Return the lines of the data below in which the string "computer" occurs.
═══ Provided records
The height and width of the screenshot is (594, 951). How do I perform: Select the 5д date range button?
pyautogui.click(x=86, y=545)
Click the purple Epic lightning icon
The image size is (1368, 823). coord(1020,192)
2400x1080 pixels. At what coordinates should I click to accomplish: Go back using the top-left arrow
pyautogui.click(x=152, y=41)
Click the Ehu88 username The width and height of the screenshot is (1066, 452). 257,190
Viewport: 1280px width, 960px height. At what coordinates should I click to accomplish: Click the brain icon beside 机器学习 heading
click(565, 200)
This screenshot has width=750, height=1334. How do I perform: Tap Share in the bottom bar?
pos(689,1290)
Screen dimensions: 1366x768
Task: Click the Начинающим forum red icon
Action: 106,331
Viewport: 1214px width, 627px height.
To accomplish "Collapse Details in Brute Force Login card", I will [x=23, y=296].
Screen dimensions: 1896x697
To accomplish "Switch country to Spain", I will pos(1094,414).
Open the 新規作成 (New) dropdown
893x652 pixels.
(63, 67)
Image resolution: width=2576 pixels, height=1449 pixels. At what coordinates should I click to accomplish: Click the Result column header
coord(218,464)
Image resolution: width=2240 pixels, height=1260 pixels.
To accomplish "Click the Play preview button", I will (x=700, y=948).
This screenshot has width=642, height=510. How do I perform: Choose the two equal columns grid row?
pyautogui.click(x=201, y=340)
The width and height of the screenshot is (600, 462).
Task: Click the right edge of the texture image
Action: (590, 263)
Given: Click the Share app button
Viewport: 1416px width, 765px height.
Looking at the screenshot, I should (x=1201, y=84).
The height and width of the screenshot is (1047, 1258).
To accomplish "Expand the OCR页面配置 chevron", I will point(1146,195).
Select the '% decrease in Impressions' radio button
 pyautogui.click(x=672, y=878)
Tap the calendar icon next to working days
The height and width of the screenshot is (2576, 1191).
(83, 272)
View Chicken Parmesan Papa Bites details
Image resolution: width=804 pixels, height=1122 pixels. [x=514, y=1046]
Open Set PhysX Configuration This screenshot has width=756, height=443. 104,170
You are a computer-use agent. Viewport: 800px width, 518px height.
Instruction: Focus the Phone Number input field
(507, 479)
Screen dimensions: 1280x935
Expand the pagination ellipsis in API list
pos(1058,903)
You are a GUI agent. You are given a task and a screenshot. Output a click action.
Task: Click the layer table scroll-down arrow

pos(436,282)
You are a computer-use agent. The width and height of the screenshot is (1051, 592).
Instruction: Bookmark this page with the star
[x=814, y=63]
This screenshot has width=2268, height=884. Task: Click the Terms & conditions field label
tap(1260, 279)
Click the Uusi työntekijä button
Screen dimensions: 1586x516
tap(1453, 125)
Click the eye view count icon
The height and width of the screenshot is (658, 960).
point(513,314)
══════
● Task answer:
You are a computer-use agent. Viewport: 800px width, 518px height.
You are a computer-use agent. The width and height of the screenshot is (1051, 592).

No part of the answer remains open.